**DATASET RECORDS**
* * *
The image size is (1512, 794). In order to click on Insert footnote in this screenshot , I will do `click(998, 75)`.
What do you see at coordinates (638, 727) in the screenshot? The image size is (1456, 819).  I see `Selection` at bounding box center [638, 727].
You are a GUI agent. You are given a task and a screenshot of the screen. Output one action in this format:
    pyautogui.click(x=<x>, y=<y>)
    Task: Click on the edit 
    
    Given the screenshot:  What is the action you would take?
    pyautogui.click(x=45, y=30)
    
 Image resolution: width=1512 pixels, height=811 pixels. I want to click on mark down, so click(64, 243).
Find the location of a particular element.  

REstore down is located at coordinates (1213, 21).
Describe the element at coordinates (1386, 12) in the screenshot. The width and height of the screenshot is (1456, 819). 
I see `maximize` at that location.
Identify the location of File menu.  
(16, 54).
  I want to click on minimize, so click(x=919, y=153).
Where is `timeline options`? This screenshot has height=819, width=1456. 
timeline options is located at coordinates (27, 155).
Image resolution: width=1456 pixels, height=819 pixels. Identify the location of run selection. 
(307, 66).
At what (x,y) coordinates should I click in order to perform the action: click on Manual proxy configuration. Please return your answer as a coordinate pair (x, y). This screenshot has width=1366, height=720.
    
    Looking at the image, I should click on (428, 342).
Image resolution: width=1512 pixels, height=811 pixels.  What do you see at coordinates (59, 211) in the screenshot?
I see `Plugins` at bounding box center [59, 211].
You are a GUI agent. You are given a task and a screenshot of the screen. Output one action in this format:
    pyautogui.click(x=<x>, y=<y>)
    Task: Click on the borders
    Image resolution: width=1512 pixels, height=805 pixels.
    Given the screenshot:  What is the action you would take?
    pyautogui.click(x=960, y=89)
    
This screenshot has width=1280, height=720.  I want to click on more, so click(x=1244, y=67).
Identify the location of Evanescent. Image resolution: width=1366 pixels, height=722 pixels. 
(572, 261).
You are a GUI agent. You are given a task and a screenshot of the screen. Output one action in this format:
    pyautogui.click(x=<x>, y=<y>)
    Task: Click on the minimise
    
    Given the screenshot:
* * *
**GIVEN PROBLEM**
Please rewrite the items as a two-column CSV with the headers "item" and "answer", from the first item through the line that contains "What do you see at coordinates (638, 727)". Give one row per item and put its text and its answer each in a single quoted field, with line breaks turned into spaces.

**THE OUTPUT**
item,answer
"The image size is (1512, 794). In order to click on Insert footnote in this screenshot",", I will do `click(998, 75)`."
"What do you see at coordinates (638, 727) in the screenshot? The image size is (1456, 819).","I see `Selection` at bounding box center [638, 727]."